What to do: Using the listing below, show all lines that hold the word "this".

Records supplied:
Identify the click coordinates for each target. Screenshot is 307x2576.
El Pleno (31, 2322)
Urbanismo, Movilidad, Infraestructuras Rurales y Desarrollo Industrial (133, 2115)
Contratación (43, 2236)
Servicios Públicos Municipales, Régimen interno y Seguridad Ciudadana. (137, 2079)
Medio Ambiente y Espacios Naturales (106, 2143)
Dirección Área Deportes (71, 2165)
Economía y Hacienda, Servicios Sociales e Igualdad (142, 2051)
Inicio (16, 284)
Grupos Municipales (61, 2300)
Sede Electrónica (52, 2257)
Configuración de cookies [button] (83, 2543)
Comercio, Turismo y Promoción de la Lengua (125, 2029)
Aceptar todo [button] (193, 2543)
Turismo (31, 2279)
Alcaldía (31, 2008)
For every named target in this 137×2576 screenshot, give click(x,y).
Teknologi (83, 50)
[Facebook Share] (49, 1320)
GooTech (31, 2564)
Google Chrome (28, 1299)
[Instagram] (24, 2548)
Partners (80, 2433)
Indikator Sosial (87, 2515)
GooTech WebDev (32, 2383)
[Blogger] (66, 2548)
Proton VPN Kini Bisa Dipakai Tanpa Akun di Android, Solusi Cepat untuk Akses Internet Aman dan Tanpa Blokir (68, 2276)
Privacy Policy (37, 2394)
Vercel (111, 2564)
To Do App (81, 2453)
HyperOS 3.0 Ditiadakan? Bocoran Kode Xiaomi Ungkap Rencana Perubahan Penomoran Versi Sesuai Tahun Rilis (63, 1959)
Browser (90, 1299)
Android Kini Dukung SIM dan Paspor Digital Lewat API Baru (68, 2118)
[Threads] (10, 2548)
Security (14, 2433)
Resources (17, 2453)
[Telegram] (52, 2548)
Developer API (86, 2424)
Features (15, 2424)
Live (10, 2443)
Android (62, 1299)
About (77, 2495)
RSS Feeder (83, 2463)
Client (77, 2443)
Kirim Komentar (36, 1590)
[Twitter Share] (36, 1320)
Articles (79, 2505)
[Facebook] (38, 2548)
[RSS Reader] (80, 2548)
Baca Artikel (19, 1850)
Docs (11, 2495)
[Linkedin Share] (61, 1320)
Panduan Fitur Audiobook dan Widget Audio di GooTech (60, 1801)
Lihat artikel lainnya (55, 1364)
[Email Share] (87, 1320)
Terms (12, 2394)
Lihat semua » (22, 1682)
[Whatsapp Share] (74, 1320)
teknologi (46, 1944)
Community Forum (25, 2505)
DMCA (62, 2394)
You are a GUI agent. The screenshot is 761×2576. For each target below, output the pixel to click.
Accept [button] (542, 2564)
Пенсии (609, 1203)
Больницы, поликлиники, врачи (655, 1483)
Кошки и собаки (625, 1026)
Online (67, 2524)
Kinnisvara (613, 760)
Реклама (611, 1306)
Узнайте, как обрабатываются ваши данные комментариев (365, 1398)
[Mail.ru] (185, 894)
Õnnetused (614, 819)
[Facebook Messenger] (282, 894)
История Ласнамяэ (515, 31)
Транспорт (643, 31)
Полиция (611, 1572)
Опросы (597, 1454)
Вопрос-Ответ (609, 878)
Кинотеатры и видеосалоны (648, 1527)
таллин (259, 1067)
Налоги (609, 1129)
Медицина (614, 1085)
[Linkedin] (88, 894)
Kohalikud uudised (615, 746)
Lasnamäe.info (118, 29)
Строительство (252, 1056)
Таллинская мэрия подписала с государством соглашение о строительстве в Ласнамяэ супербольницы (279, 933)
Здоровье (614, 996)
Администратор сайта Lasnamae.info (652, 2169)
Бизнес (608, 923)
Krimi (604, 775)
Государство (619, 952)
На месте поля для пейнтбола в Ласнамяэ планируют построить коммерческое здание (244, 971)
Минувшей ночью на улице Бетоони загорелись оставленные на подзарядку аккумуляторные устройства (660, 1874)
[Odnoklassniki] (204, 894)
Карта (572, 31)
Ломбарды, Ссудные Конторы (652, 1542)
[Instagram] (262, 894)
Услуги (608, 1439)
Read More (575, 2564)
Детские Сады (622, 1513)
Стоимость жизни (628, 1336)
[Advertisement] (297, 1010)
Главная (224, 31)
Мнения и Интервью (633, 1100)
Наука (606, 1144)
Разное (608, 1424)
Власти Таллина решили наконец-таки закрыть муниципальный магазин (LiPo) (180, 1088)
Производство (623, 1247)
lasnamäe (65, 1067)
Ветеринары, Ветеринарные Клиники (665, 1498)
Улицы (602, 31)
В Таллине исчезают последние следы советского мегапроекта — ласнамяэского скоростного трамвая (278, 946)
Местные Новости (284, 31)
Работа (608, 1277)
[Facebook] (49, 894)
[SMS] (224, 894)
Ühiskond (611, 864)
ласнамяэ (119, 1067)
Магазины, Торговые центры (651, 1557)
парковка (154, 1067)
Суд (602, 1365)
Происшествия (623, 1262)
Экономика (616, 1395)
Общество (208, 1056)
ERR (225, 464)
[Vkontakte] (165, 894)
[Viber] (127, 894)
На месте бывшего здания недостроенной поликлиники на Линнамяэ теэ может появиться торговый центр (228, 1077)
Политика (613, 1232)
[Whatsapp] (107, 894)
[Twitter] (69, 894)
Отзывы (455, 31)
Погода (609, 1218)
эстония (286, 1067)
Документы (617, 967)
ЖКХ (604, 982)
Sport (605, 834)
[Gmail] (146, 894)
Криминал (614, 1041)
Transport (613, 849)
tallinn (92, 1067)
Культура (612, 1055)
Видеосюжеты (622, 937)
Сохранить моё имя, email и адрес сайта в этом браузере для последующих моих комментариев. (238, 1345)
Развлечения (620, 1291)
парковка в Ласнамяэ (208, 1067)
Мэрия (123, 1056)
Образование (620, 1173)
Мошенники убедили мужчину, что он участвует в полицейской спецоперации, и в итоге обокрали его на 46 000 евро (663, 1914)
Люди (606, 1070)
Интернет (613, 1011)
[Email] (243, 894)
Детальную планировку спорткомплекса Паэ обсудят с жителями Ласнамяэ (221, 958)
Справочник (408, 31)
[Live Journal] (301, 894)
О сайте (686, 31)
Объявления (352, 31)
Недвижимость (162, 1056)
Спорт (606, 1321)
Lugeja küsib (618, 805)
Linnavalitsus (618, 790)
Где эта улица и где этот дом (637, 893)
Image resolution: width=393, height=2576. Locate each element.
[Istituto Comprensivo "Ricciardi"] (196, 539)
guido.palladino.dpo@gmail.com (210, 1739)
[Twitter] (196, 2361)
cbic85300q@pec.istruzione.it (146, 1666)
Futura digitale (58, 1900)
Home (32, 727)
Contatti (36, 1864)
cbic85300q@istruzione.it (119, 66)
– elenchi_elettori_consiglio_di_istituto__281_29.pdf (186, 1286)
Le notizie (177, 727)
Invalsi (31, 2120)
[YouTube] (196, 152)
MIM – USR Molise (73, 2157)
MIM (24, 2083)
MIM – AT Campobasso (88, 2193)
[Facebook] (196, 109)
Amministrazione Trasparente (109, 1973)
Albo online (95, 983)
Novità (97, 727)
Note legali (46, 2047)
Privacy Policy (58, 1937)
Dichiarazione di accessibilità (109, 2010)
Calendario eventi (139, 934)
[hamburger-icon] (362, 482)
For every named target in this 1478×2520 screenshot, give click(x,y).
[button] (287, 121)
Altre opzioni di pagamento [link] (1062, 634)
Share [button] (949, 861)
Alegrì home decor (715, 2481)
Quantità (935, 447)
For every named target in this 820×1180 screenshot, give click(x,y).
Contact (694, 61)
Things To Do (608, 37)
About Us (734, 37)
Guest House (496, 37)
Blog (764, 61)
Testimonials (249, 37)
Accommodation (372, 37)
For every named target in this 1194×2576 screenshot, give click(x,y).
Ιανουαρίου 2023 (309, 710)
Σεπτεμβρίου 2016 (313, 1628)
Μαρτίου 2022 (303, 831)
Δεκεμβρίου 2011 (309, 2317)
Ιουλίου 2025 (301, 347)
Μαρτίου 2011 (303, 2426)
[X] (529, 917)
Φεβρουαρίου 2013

Finished task:
For every named target in this 137×2576 screenshot, give click(x,y).
For every named target in this 1478×2520 screenshot, give click(x,y).
For every named target in this 820×1180 screenshot, give click(x,y).
For every named target in this 1194×2576 screenshot, give click(x,y).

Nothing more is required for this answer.